Work instruction:
Please copy out the entries below exactly, beginning with the line that contains "DPHM4-4R-B (1001, 534)" and ending with the line that contains "Mein Warenkorb (1435, 29)", and include nothing outside that span.

Working data:
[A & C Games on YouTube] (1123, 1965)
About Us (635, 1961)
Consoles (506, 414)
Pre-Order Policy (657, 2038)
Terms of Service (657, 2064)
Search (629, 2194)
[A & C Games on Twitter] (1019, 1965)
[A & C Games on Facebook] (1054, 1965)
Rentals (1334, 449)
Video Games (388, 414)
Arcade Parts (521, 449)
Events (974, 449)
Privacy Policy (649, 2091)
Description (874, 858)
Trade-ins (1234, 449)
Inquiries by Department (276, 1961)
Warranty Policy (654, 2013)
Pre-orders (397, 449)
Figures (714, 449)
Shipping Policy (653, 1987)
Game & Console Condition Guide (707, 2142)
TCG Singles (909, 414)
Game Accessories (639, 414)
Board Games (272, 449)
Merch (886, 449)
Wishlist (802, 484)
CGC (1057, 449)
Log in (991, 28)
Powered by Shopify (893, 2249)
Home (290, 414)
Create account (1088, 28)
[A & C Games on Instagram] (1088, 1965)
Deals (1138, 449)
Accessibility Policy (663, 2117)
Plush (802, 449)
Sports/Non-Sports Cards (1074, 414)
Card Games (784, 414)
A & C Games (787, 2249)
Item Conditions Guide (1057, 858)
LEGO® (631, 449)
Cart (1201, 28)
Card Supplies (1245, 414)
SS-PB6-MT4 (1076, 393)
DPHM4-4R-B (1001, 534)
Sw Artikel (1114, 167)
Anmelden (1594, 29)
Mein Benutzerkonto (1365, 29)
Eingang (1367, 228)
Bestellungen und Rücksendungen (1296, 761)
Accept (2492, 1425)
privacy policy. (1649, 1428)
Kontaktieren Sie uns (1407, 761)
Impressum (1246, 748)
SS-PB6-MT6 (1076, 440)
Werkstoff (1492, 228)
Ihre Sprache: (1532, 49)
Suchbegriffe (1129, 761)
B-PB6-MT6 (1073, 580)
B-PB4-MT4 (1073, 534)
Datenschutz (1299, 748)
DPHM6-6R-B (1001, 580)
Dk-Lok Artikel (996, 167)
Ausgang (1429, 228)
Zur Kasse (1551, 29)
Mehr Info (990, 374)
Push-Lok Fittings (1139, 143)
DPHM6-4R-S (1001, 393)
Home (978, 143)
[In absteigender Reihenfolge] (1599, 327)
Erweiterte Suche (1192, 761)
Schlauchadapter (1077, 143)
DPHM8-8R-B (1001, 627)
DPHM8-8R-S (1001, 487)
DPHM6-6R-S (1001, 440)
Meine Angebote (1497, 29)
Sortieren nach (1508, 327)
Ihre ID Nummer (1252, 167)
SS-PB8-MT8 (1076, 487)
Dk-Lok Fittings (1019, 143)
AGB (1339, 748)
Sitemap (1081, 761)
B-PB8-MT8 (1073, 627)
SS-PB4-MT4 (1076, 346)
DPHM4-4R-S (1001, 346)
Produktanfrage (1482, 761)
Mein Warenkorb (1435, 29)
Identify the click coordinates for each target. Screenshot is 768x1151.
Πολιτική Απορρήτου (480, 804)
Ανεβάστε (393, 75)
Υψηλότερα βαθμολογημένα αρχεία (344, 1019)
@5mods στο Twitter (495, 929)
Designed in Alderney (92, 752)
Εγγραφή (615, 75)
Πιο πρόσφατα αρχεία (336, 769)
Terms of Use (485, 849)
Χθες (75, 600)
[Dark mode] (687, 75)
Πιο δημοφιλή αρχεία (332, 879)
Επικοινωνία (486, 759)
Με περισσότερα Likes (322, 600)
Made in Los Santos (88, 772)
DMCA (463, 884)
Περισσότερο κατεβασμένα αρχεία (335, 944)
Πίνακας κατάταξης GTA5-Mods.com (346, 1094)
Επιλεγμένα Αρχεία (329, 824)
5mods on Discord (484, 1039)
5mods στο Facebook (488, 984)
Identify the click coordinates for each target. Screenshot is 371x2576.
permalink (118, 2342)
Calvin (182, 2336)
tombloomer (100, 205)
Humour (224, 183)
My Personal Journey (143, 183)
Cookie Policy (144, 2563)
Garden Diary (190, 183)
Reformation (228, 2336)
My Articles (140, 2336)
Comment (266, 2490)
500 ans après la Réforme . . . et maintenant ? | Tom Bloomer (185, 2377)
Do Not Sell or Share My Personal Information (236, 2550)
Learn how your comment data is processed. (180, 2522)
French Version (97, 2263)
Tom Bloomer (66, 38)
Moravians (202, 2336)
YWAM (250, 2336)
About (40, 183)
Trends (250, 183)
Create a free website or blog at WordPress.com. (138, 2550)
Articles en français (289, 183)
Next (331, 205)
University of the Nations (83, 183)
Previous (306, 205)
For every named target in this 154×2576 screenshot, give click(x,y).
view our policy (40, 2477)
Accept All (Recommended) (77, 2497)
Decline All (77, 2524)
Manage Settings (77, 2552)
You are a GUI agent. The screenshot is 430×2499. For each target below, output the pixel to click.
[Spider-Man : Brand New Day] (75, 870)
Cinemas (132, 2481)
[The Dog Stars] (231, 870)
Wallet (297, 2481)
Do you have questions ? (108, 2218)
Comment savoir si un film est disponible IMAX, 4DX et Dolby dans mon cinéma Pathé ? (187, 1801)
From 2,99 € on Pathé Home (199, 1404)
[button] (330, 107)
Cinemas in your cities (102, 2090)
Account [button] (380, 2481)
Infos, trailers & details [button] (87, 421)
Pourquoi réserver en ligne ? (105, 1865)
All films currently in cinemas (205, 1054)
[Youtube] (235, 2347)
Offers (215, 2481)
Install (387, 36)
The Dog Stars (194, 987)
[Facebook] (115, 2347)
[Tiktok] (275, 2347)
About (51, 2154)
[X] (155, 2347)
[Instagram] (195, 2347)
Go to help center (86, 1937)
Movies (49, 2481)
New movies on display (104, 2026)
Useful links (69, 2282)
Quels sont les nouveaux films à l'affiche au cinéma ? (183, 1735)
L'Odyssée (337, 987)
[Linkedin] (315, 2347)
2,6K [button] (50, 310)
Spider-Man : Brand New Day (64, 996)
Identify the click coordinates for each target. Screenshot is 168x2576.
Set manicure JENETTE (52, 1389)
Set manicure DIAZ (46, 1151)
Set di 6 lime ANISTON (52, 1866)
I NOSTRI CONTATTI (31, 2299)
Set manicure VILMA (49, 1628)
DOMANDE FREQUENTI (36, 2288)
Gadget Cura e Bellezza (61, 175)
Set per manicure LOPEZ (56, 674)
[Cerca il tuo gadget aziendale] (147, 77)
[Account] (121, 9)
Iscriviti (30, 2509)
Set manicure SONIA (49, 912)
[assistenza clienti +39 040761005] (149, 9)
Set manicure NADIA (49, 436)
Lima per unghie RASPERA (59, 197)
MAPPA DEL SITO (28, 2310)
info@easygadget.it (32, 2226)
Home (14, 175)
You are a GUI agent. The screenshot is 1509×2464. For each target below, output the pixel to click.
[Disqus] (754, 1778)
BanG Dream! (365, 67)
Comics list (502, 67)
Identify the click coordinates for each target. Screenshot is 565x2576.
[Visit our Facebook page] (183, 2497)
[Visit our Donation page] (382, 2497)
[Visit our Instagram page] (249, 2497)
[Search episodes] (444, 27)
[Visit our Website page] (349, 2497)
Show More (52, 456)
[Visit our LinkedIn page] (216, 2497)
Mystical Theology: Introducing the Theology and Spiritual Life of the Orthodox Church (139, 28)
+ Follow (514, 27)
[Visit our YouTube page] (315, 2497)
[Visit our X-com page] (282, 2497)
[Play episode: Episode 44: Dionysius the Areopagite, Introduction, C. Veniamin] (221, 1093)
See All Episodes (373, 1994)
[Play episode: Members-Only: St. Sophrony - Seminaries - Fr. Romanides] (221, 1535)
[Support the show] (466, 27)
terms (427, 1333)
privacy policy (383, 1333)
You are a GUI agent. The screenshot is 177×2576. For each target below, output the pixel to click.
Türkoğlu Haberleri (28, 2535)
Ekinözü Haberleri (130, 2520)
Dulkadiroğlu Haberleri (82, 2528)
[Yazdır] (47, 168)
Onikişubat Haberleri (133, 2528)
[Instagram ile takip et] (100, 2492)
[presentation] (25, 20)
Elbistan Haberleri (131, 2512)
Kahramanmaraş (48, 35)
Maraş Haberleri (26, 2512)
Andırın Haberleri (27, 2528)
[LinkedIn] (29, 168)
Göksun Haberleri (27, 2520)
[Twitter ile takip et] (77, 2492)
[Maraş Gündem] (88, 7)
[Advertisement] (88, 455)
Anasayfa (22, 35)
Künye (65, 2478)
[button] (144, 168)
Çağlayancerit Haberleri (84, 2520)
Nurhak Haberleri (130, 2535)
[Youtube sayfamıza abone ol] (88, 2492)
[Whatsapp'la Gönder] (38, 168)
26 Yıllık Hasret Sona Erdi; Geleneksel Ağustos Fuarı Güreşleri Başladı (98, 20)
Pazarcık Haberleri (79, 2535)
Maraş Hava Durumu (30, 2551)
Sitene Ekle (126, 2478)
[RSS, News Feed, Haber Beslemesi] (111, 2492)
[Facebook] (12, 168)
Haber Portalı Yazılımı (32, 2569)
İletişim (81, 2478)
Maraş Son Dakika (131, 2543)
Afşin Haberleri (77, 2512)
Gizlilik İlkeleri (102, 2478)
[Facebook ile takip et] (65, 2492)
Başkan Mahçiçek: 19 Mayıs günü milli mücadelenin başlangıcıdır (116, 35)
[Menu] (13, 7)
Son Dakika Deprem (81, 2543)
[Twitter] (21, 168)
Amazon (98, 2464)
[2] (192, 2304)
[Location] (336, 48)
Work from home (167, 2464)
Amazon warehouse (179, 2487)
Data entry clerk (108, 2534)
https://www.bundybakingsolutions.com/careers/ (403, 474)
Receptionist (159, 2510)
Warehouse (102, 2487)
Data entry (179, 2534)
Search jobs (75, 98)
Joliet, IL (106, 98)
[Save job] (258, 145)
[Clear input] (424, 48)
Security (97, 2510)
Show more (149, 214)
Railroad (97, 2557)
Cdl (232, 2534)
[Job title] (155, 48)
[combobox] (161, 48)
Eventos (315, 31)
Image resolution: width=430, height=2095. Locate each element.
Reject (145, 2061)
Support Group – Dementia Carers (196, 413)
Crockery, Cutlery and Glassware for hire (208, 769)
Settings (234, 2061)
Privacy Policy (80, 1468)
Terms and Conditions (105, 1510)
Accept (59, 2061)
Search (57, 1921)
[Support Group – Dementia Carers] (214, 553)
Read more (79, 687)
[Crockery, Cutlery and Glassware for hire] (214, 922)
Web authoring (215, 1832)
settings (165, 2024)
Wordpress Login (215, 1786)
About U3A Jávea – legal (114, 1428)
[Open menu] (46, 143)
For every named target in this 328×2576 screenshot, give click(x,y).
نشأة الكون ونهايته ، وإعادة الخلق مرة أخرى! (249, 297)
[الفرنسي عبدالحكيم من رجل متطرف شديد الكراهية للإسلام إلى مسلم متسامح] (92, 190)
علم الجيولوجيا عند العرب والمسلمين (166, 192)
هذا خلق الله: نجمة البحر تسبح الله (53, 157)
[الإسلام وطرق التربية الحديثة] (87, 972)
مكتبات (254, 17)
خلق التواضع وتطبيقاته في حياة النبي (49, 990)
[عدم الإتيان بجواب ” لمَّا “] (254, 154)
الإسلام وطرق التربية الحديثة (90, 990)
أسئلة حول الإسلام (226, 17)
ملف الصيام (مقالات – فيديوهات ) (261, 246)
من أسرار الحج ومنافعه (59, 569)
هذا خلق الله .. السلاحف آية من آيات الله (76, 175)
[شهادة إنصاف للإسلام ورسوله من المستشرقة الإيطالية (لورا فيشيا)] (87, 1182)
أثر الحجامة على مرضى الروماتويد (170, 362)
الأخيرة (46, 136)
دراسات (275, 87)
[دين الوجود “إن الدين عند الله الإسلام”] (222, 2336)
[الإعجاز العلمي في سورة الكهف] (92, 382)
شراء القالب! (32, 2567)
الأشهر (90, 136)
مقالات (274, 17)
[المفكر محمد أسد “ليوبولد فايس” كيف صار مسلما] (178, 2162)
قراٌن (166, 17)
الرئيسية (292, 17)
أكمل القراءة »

Exercise output:
DPHM4-4R-B (1001, 534)
Sw Artikel (1114, 167)
Anmelden (1594, 29)
Mein Benutzerkonto (1365, 29)
Eingang (1367, 228)
Bestellungen und Rücksendungen (1296, 761)
Accept (2492, 1425)
privacy policy. (1649, 1428)
Kontaktieren Sie uns (1407, 761)
Impressum (1246, 748)
SS-PB6-MT6 (1076, 440)
Werkstoff (1492, 228)
Ihre Sprache: (1532, 49)
Suchbegriffe (1129, 761)
B-PB6-MT6 (1073, 580)
B-PB4-MT4 (1073, 534)
Datenschutz (1299, 748)
DPHM6-6R-B (1001, 580)
Dk-Lok Artikel (996, 167)
Ausgang (1429, 228)
Zur Kasse (1551, 29)
Mehr Info (990, 374)
Push-Lok Fittings (1139, 143)
DPHM6-4R-S (1001, 393)
Home (978, 143)
[In absteigender Reihenfolge] (1599, 327)
Erweiterte Suche (1192, 761)
Schlauchadapter (1077, 143)
DPHM8-8R-B (1001, 627)
DPHM8-8R-S (1001, 487)
DPHM6-6R-S (1001, 440)
Meine Angebote (1497, 29)
Sortieren nach (1508, 327)
Ihre ID Nummer (1252, 167)
SS-PB8-MT8 (1076, 487)
Dk-Lok Fittings (1019, 143)
AGB (1339, 748)
Sitemap (1081, 761)
B-PB8-MT8 (1073, 627)
SS-PB4-MT4 (1076, 346)
DPHM4-4R-S (1001, 346)
Produktanfrage (1482, 761)
Mein Warenkorb (1435, 29)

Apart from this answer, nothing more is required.